- What you need to do:
Extract, word for word, the part of the data that runs from its beginning through the line containing "(x=283, y=205)", with both ends included. Omit the pictures from your answer.

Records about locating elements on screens
[start]
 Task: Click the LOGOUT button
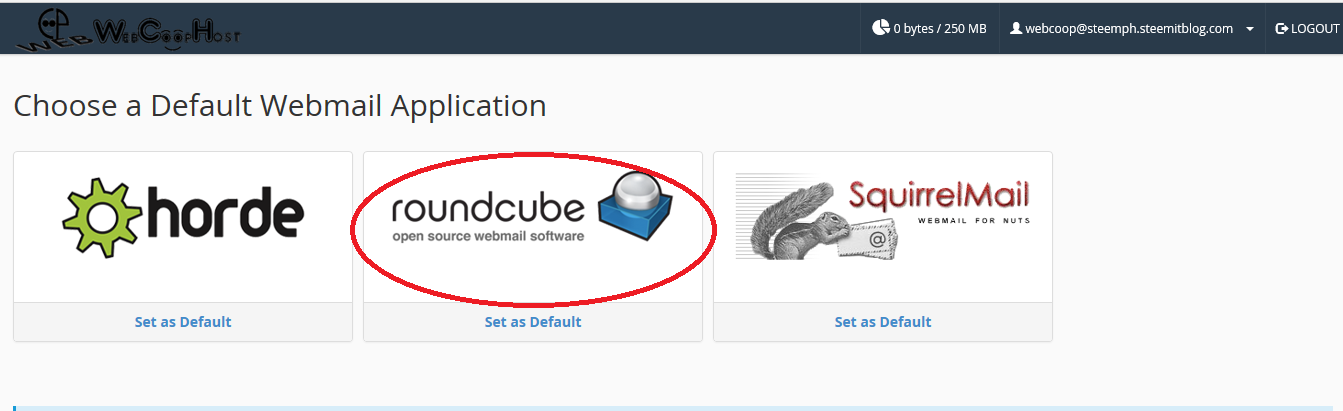(x=1306, y=28)
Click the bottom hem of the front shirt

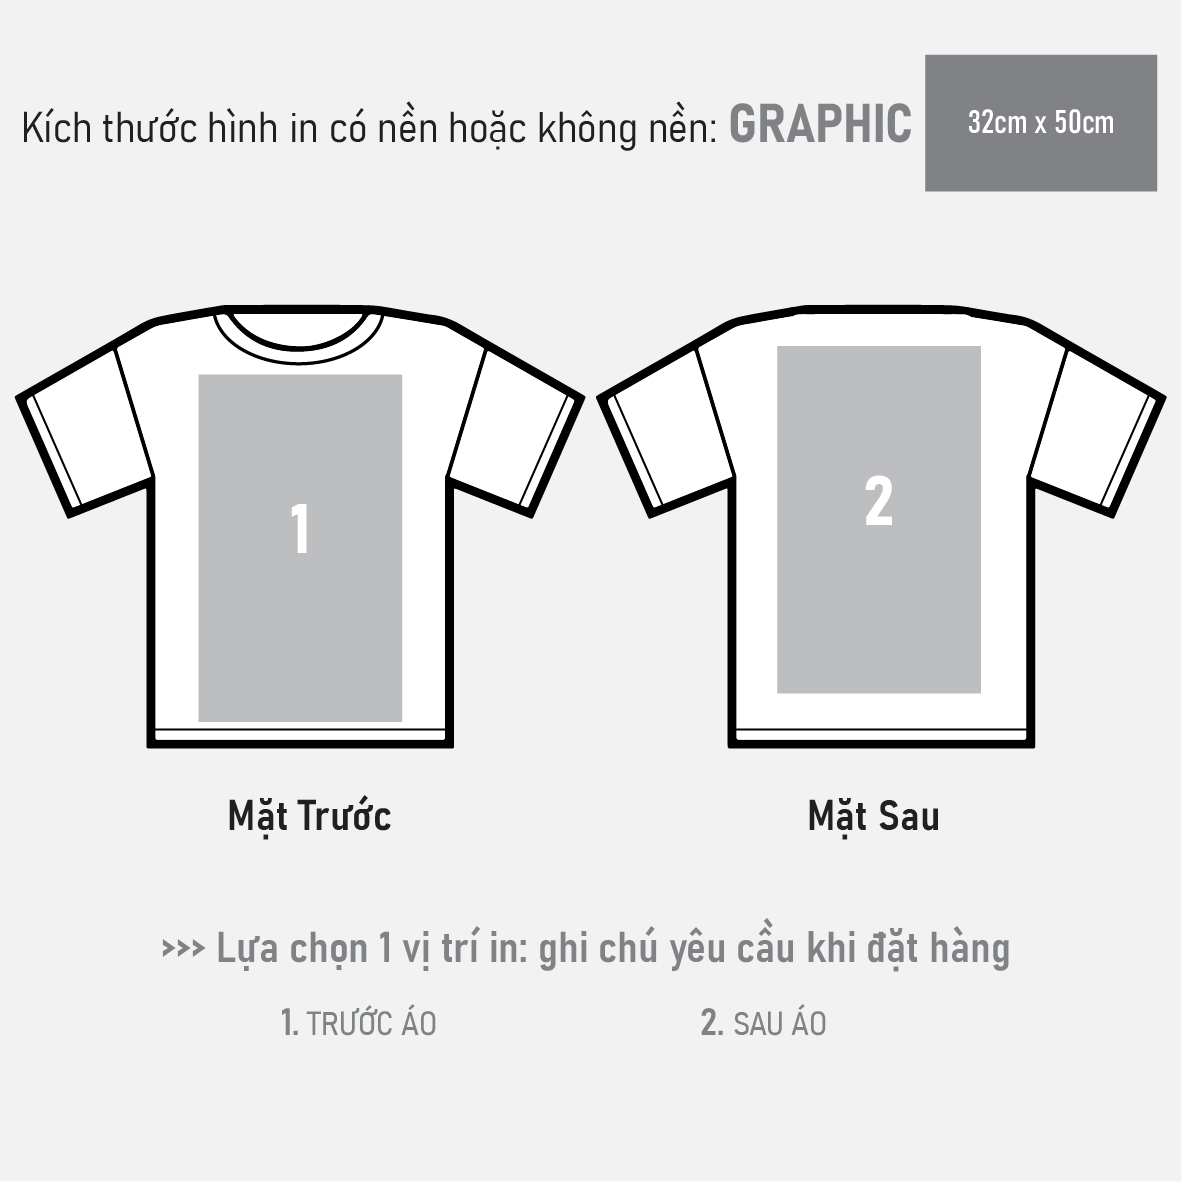pos(300,736)
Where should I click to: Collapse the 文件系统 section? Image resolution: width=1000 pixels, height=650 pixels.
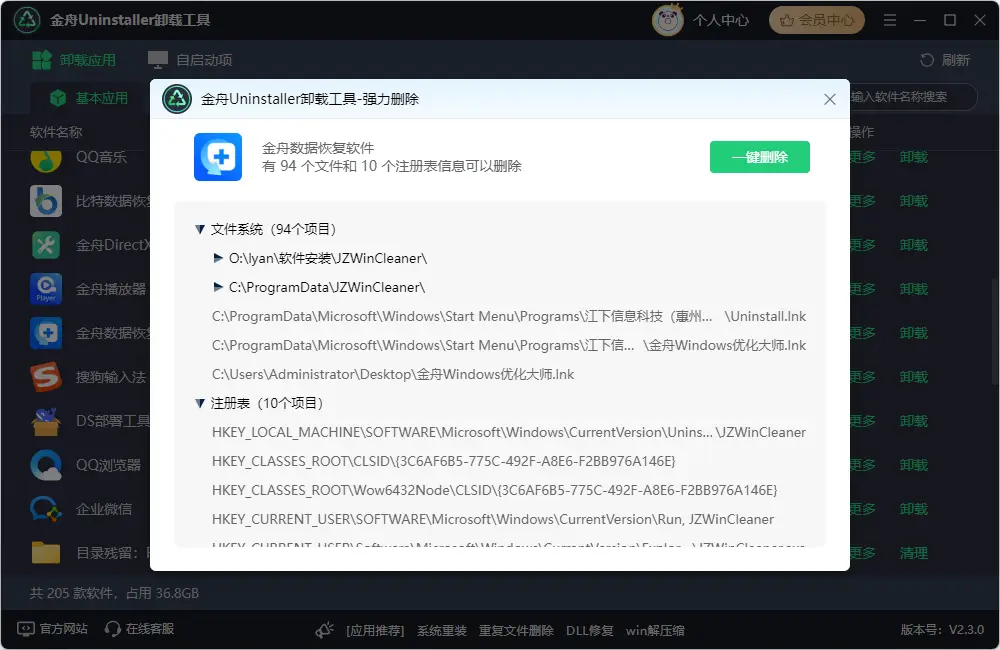[x=200, y=229]
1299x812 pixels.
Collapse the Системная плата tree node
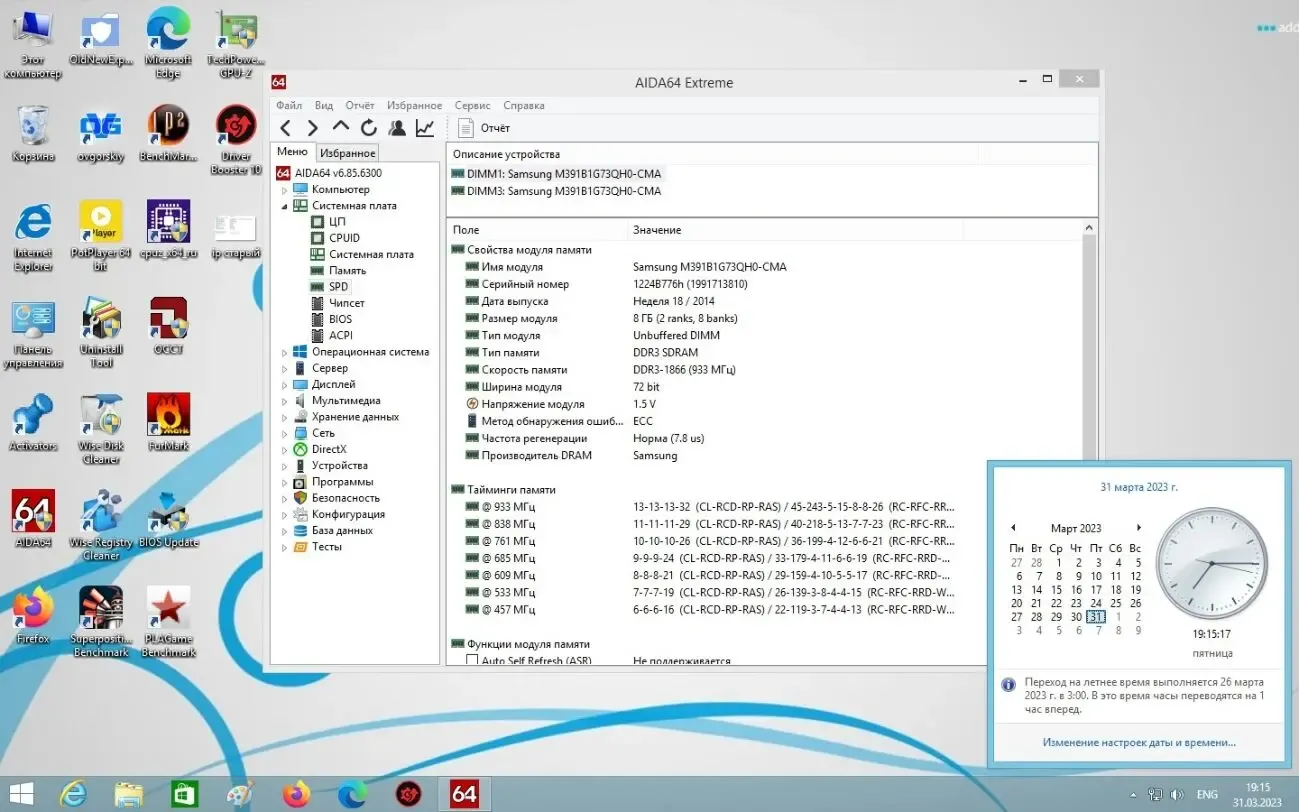(x=283, y=205)
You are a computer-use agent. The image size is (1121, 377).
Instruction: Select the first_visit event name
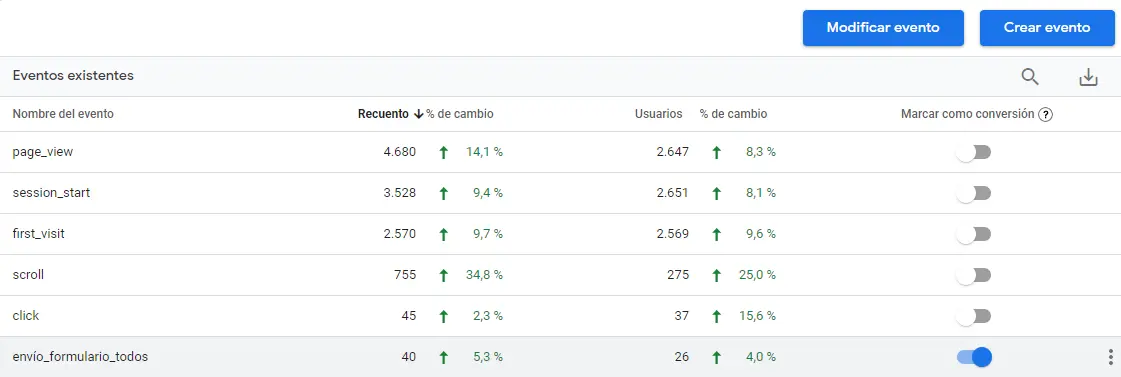pyautogui.click(x=39, y=233)

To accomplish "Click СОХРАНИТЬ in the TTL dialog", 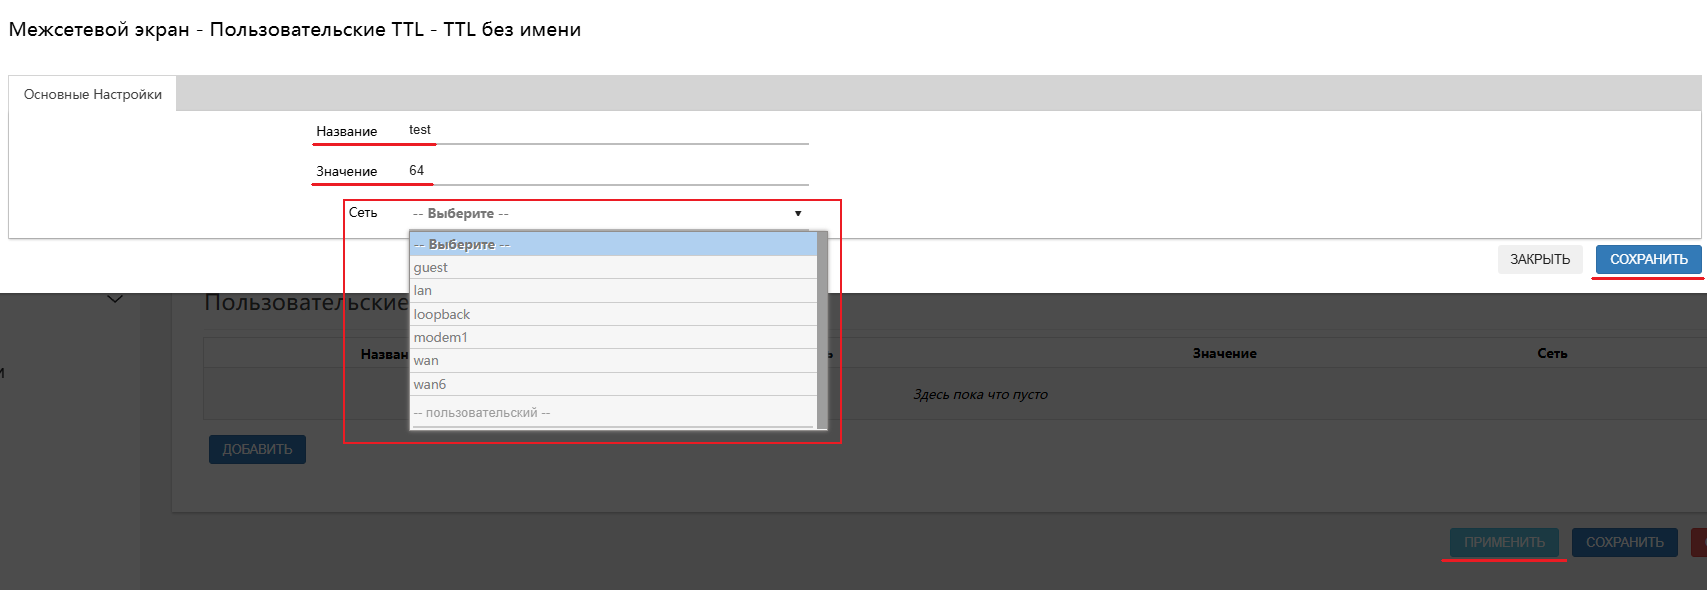I will (1648, 259).
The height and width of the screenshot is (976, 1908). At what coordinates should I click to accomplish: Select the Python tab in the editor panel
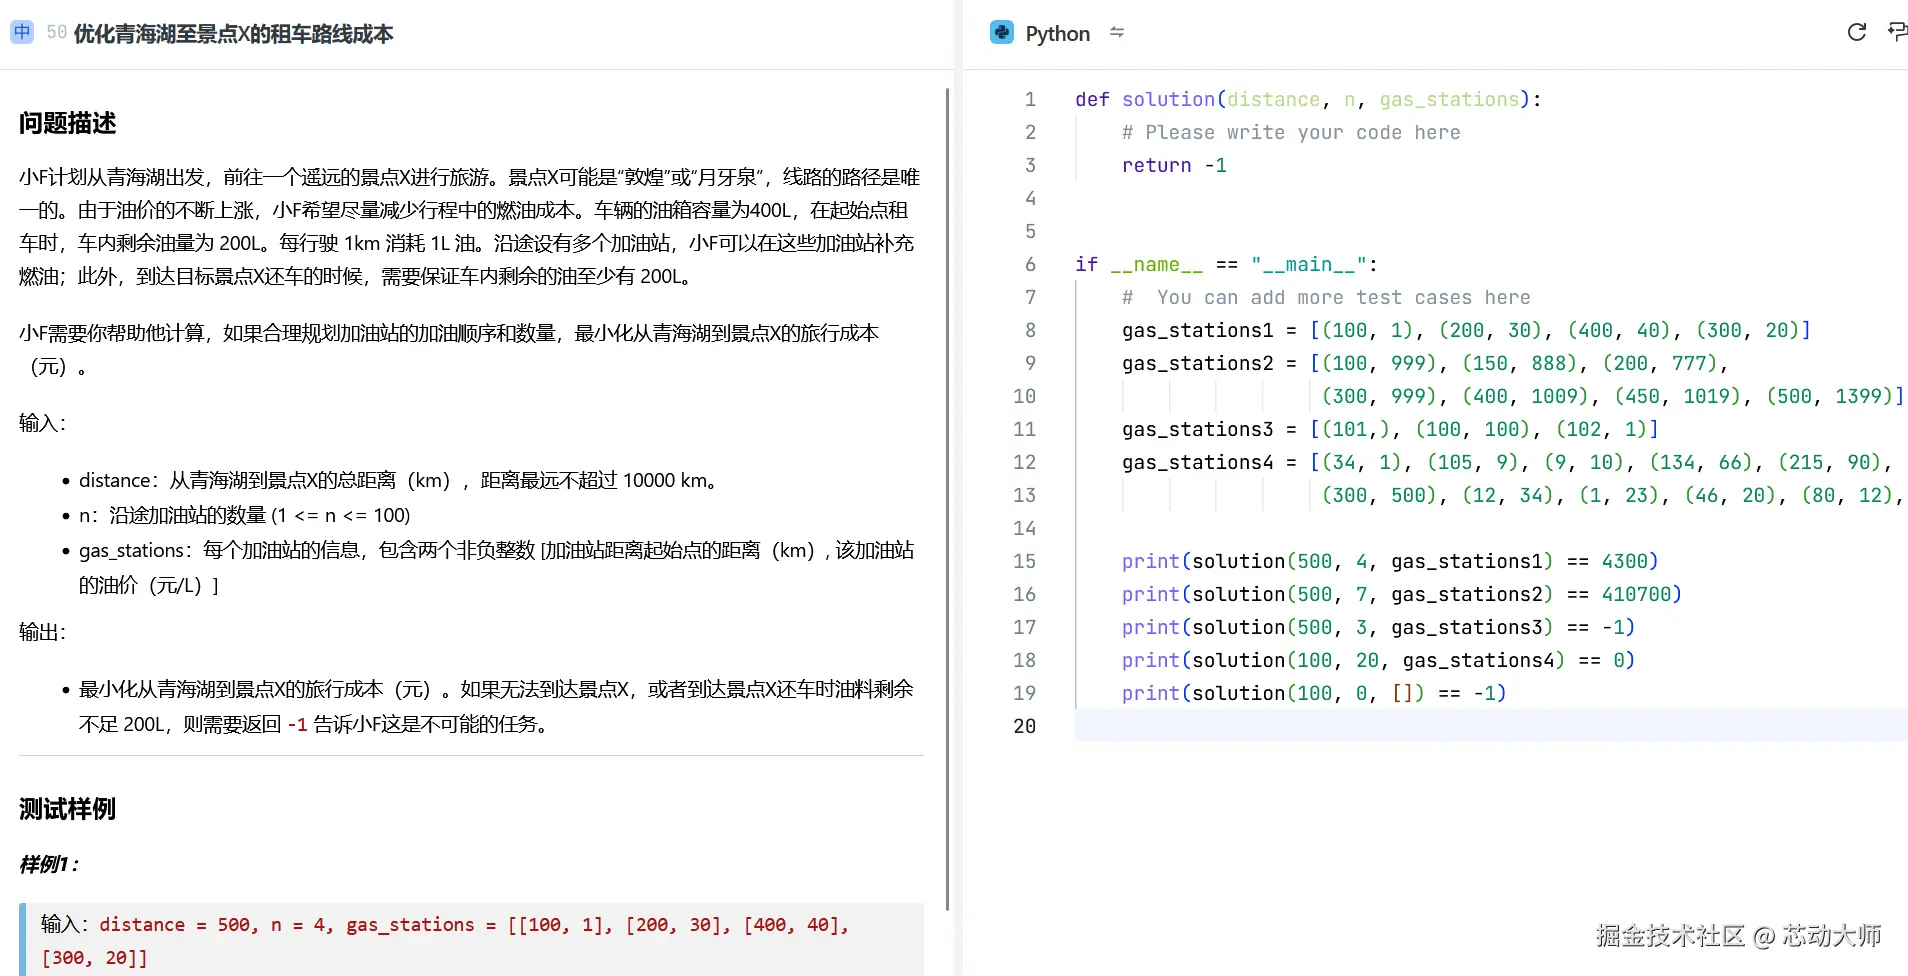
[end]
- Exercise answer:
 Task: Click the LOGOUT button
(x=1306, y=28)
Click the bottom hem of the front shirt

pos(300,736)
Where should I click to: Collapse the 文件系统 section? Image resolution: width=1000 pixels, height=650 pixels.
[x=200, y=229]
1299x812 pixels.
Collapse the Системная плата tree node
(x=283, y=205)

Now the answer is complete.